→ Kutipan Bacaan
Suatu hari, saya
main ke rumah seorang kenalan yang sudah menjadi ibu dari anak usia 4 tahun. Sedang
asyik ngobrol, si anak rewel karena kepengin main air. Si ibu bilang, “ini ada
ibu guru lho! Gak boleh nakal.” Sambil memegang pundak saya. Saya hanya bisa nyengir.
Banyak anggapan
kalau anak sudah dipegang oleh yang namanya “guru” dia akan menjadi baik dalam segala hal. Memang benar, ada
perbedaan yang jauh antara anak yang “makan bangku sekolah” dengan yang tidak. Dari
sopan santun, tata bahasa, intelegensi, kemampuan sosial yang “beradab” dan
lain-lain. Tapi apa iya, peran guru sedemikian sentral di kehidupan anak. Kalau
ada anak “nakal”, maka dengan mudahnya berikan saja ke “guru” kemudian dia akan
menjadi “tidak nakal” berdasarkan standar yang dimiliki orang tua. “Ini ada ibu
guru lho, gak boleh nakal!” Lha, dari tadi juga udah ada emaknya.
Jika orang tua
tidak sanggup mengarahkan anaknya, bagaimana mungkin orang lain bisa. Menurut saya, jika memang orang tua perlu
bantuan, (bantuan lho ya! Bukan menyerahkan sepenuhnya), maka ayo, bareng-bareng
mengarahkan si anak.
----
Pengalaman,
pernah mengamati seorang anak yang sangat berprestasi juga berperilaku baik di
sekolah, tetapi hal tersebut berbanding
terbalik dengan apa yang terjadi di rumah. Kebetulan dia seorang anak yang
kehidupannya hanya berpusar di rumah dan di sekolah. Tak punya teman bermain
dirumah kecuali mungkin hewan peliharaannya. Seorang anak yang di usia (13-14
tahu n) biasanyasenang berkumpul dengan teman-temannya, benci pelajaran, bahkan
suka bolos. Ajaibnya, dia suka mengerjakan PR, belajar bab selanjutnya yang
belum diajarkan guru. Alhasil, kegiatannya cuma sekolah, pulang lalu makan,
tidur siang, ngerjakan PR, nonton TV, belajar, tidur malam, sekolah lagi dst.
Tempatnya bersosialisasi cuma ayah dan bundanya. Ayah seorang wiraswasta,
bundanya ibu rumah tangga. Dilihat dari kuantitas bersama keluarga, aku melihat
tidak kurang sama sekali. Semua kebutuhan materi yang primer, sekunder bahkan
tersier terpenuhi dengan baik bahkan cenderung dimanja. Hanya saja, kedua orang
tuanya terkesan menganggap diri mereka eksklusif. Menuntut semua anggota
keluarga berprestasi di atas rata-rata dan bersikap sangat terhormat juga
cenderung menganggap remeh (atau lebih tepatnya tidak peduli) terhadap
lingkungan sosial selain keluarga.

→ Perintah 1
Jawablah pertanyaan berikut berdasarkan kutipan bacaan.
(a) Berapa usia anak dari kenalan yang rumahnya didatangi penulis?
(b) Anak itu rewel karena ingin melakukan apa?
(c) Apa pekerjaan ayah dari anak yang sangat berprestasi?
→ Perintah 2
Terjemahkan kalimat dari kutipan bacaan ini ke dalam bahasa Inggris: "Jika orang tua tidak sanggup mengarahkan anaknya, bagaimana mungkin orang lain bisa."
→ Perintah 3
Cetak ulang sebagian kutipan bacaan tanpa perubahan: mulai dari kata-kata "Suatu hari, saya" dan berhenti setelah "udah ada emaknya.".

→ Cuplikan Data
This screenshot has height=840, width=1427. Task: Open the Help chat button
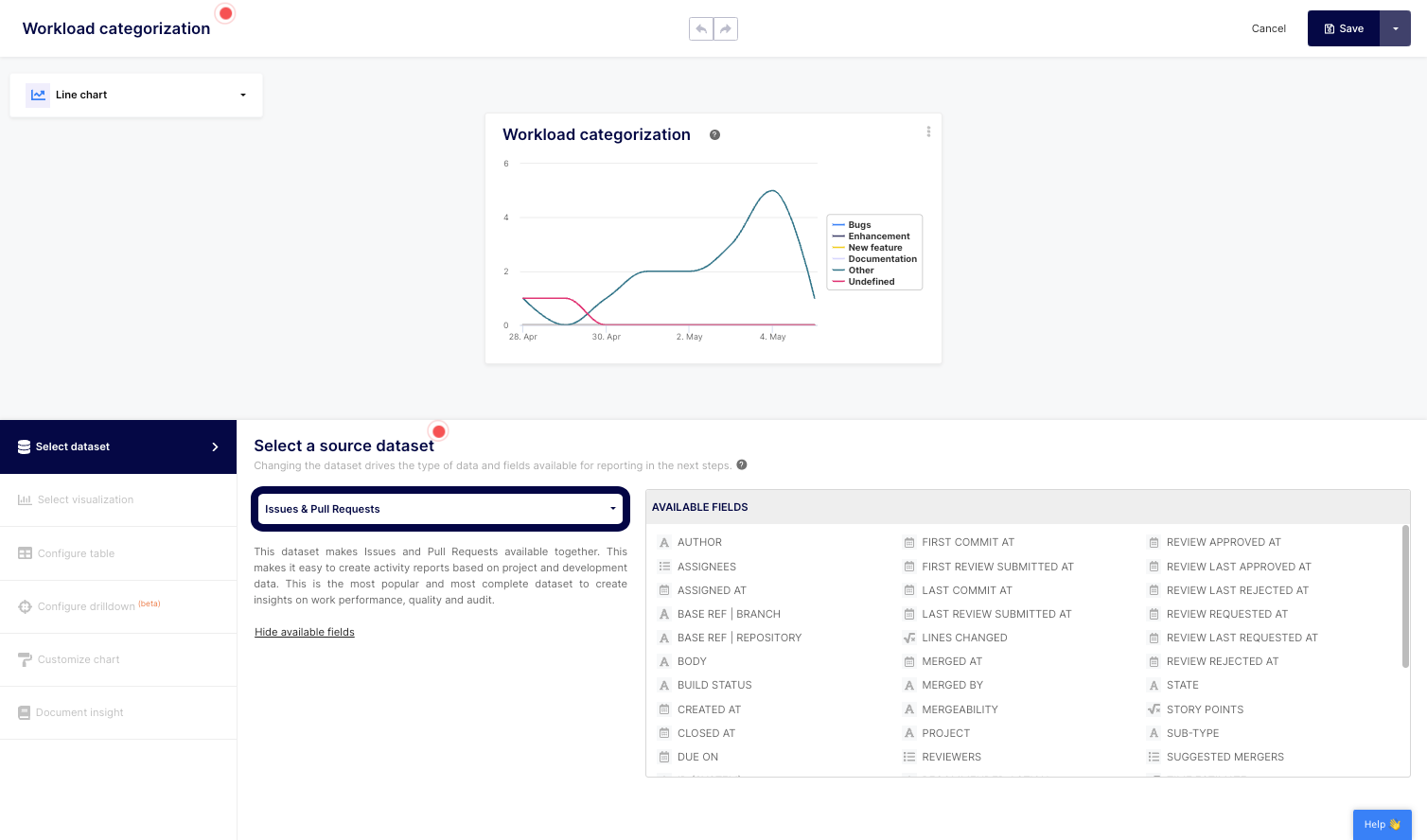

...

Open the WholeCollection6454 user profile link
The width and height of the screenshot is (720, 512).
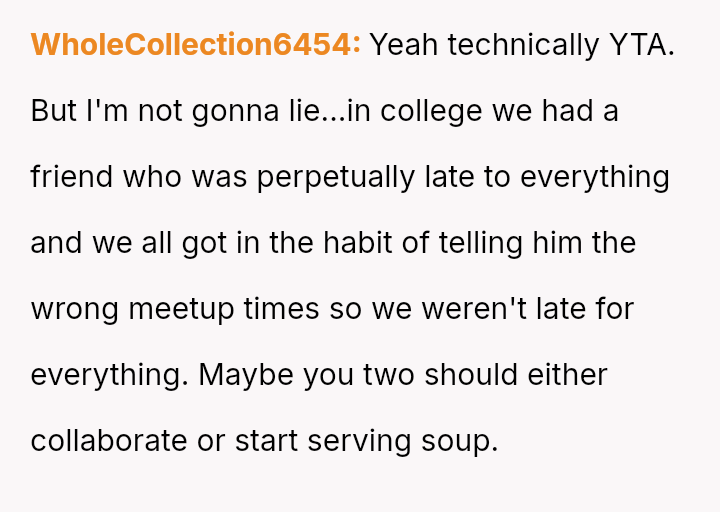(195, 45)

---

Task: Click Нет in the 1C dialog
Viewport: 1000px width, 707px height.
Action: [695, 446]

→ Jawaban Lengkap 1
(a) 4 tahun.
(b) Main air.
(c) Wiraswasta.

→ Jawaban Lengkap 2
If parents are unable to guide their child, how could anyone else?

→ Jawaban Lengkap 3
Suatu hari, saya
main ke rumah seorang kenalan yang sudah menjadi ibu dari anak usia 4 tahun. Sedang
asyik ngobrol, si anak rewel karena kepengin main air. Si ibu bilang, “ini ada
ibu guru lho! Gak boleh nakal.” Sambil memegang pundak saya. Saya hanya bisa nyengir.
Banyak anggapan
kalau anak sudah dipegang oleh yang namanya “guru” dia akan menjadi baik dalam segala hal. Memang benar, ada
perbedaan yang jauh antara anak yang “makan bangku sekolah” dengan yang tidak. Dari
sopan santun, tata bahasa, intelegensi, kemampuan sosial yang “beradab” dan
lain-lain. Tapi apa iya, peran guru sedemikian sentral di kehidupan anak. Kalau
ada anak “nakal”, maka dengan mudahnya berikan saja ke “guru” kemudian dia akan
menjadi “tidak nakal” berdasarkan standar yang dimiliki orang tua. “Ini ada ibu
guru lho, gak boleh nakal!” Lha, dari tadi juga udah ada emaknya.